Our actual income tax for last year comes out to $101, and this is where most of the hours went in. Why so much time? Because the Congress is schizoid with regard to taxes. It has to bring in income, but it wants taxes to be "fair." It also wants to "encourage" certain behaviors, among them saving for such things as retirement, education, and health care. Unfortunately saving makes one wealthy and the wealthy have money to pay more taxes, and Congress twists the tax code to make them do so. All this leads to a witches brew of a tax system that is irrational in itself and pushes the taxpayer to adjust their behavior to the tax code because taxes much more affect our cash for spending than does income.
What is a fair tax. Clearly we all benefit from the government. So, we should all pay a tax. But, some are wealthier, have more income, property, or savings. Should these pay more? Probably not, though some make a case that the rich benefit more from government services such as law and order or national defence. Perhaps, but they are much less likely to receive food stamps and entitlements that make up the bulk of federal expenses that don't go to the national debt.
Still, the do-gooders argue, the rich should pay more. OK, but how much more? Should they pay 10% more or twice as much? No the argument once went, they should pay in proportion to income. That obsencely means that a person who earns ten times as much as another pays ten times as much. The problem with this is two-fold. It provides too much money to the government and it makes government profoundly undemocratic. If the rich pay for government, don't the rich own it?
If a tax in proportion to income was bad, today it has become enormously worse. The rich pay a much higher rate on their income and so are encouraged not to earn it. Earn what you need and drop out becomes a reasonable strategy. We are following it.
As taxes grew, workers ceased to save. How can one save when the government taxes 15% directly out of earnings? The government realized that this was a problem. Especially since the government old-age plan was a Ponzi Scheme and was never intended to be a complete retirement plan, something had to be done to get people saving again. There have been a multitude of solutions. These have included IRS's, 401K's, 403B's, etc. The view was that people would save to avoid income taxes now, and the government could nail them with taxes when they cashed out of these savsings accounts later. This has worked to some extent, but mostly only the rich use these devices. Why? Because the tax system has become so "fair" that most with a low income pay scant tax and don't bother. Saving subjects them to more tax.

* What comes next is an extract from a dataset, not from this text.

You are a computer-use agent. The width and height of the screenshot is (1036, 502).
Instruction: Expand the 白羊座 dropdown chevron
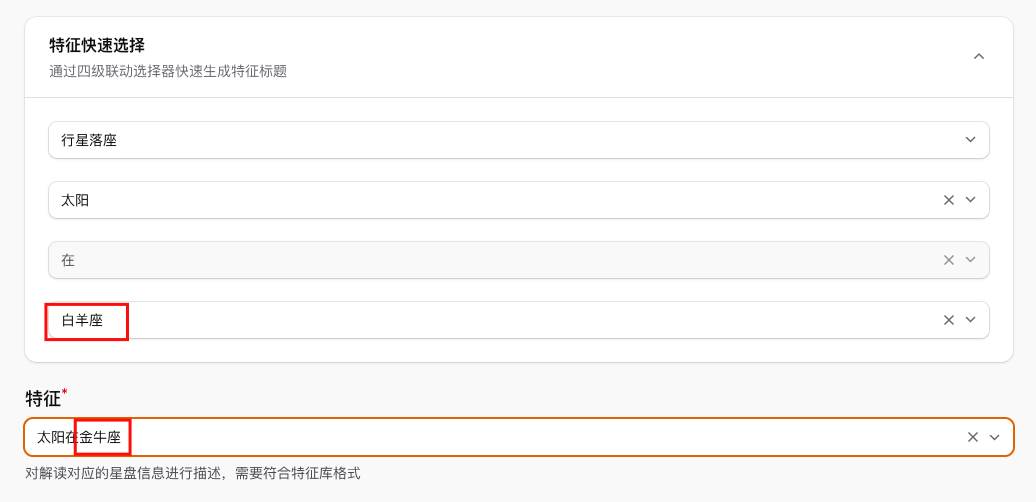[970, 320]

Congress cannot simply stop itself from taxing savings. Now, there is even discussion of imposing wage taxes on savings. Of course, initially this will be done "only to the wealthy." That was once the case made for the "income tax."
So, today we have a tax code that has provisions for savings and for a zillion other things that Congress supposedly wants us to do. We may deduct for contributing to our church or the Red Cross, for paying mortgage interest, and, apparently, for providing housing to a displaced Midwestern individual. See line no. 42. Sadly we the people have created this monster. It is fair only to those who boldly say yes, I housed a displaced Midwestern individual. Prove they did not.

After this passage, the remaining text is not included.